--- Screenshot grounding data ---
--- START ---

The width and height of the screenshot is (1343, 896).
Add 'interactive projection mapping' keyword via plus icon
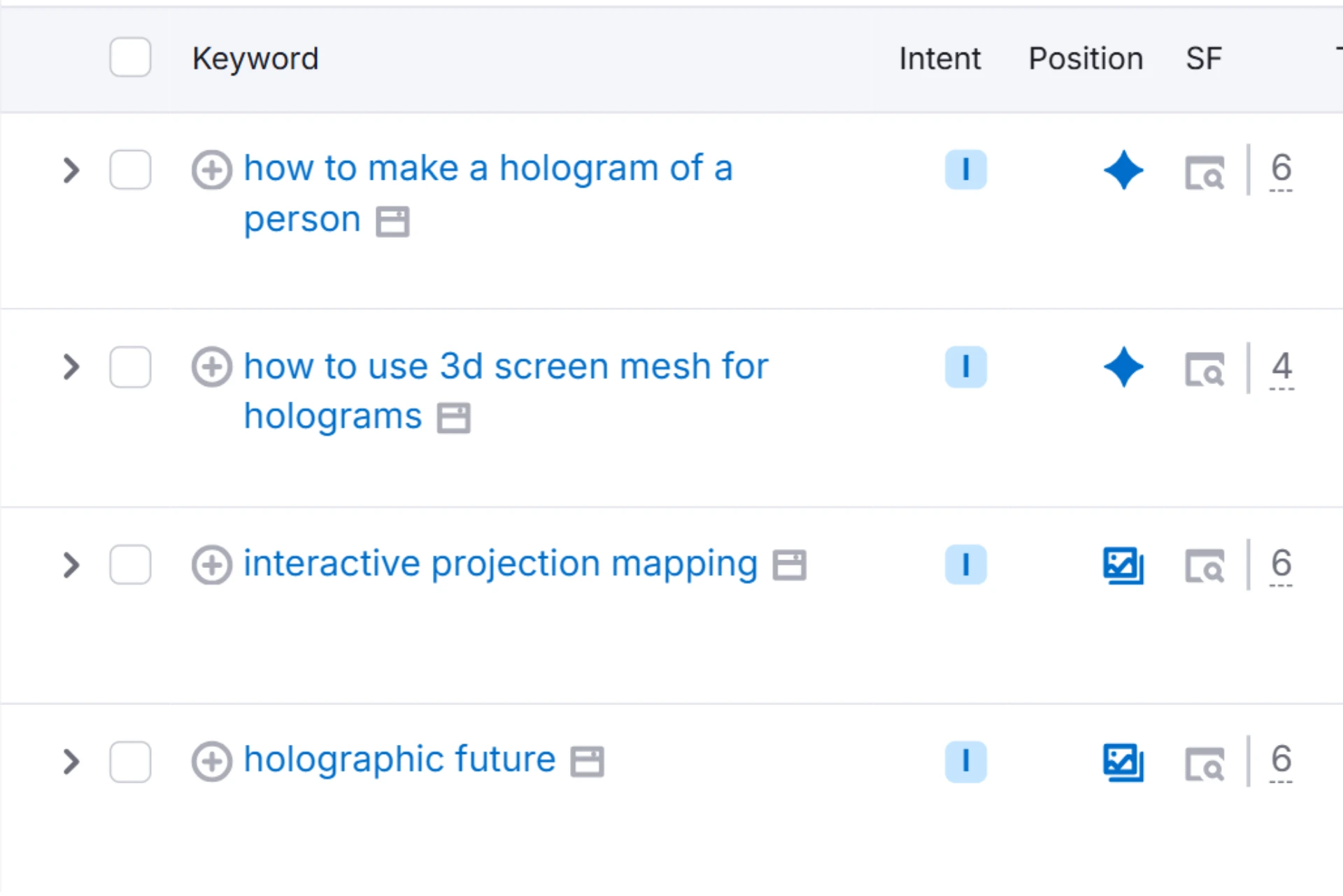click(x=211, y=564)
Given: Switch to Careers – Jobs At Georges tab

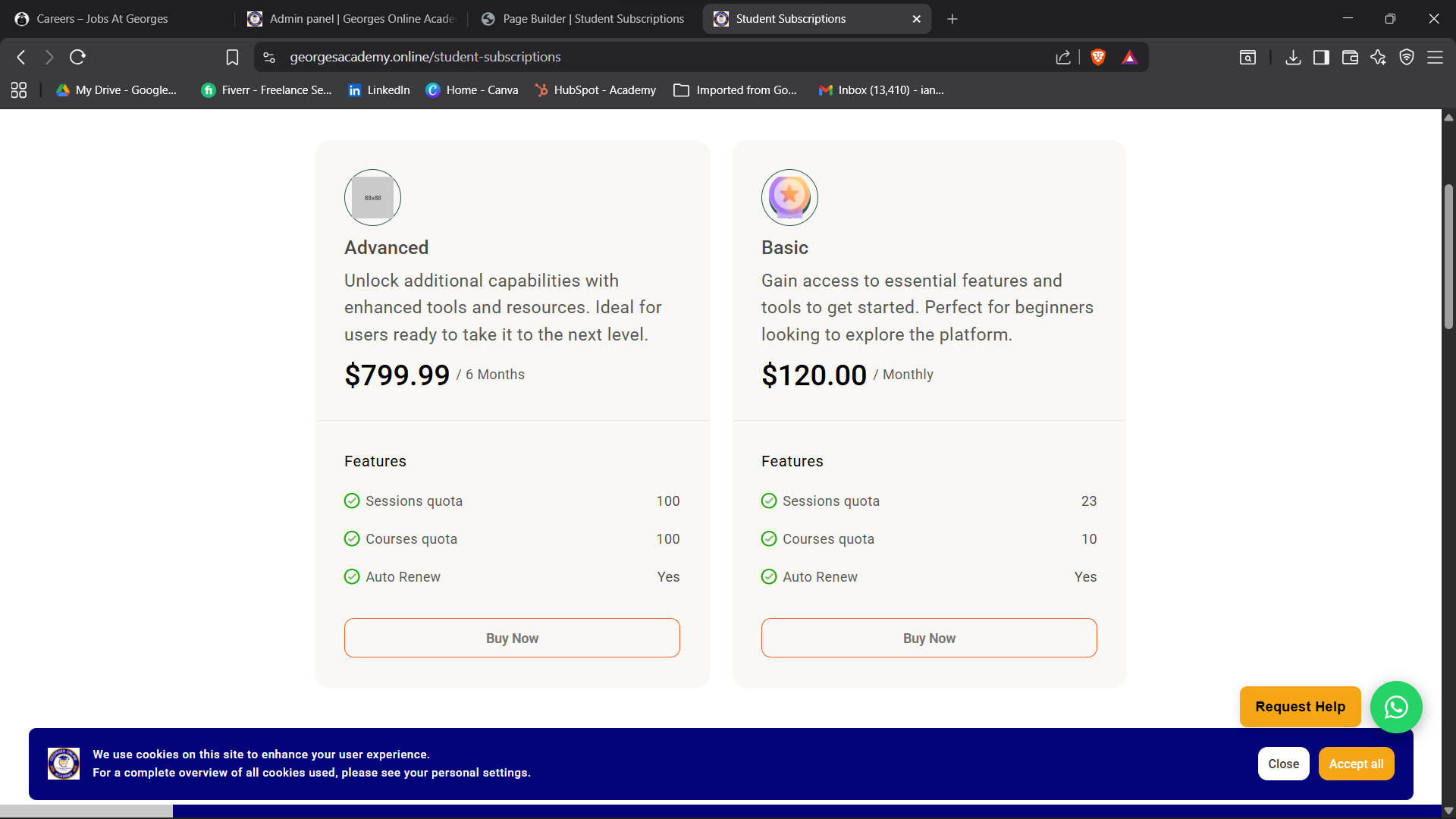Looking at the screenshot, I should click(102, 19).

--- END ---

--- Exercise goal ---
What is needed is an exact restatement of every line from the one containing "Add 'interactive projection" through the last line of the records, pictures left out.

--- Answer to this problem ---
Add 'interactive projection mapping' keyword via plus icon
click(x=211, y=564)
Given: Switch to Careers – Jobs At Georges tab

Looking at the screenshot, I should click(102, 19).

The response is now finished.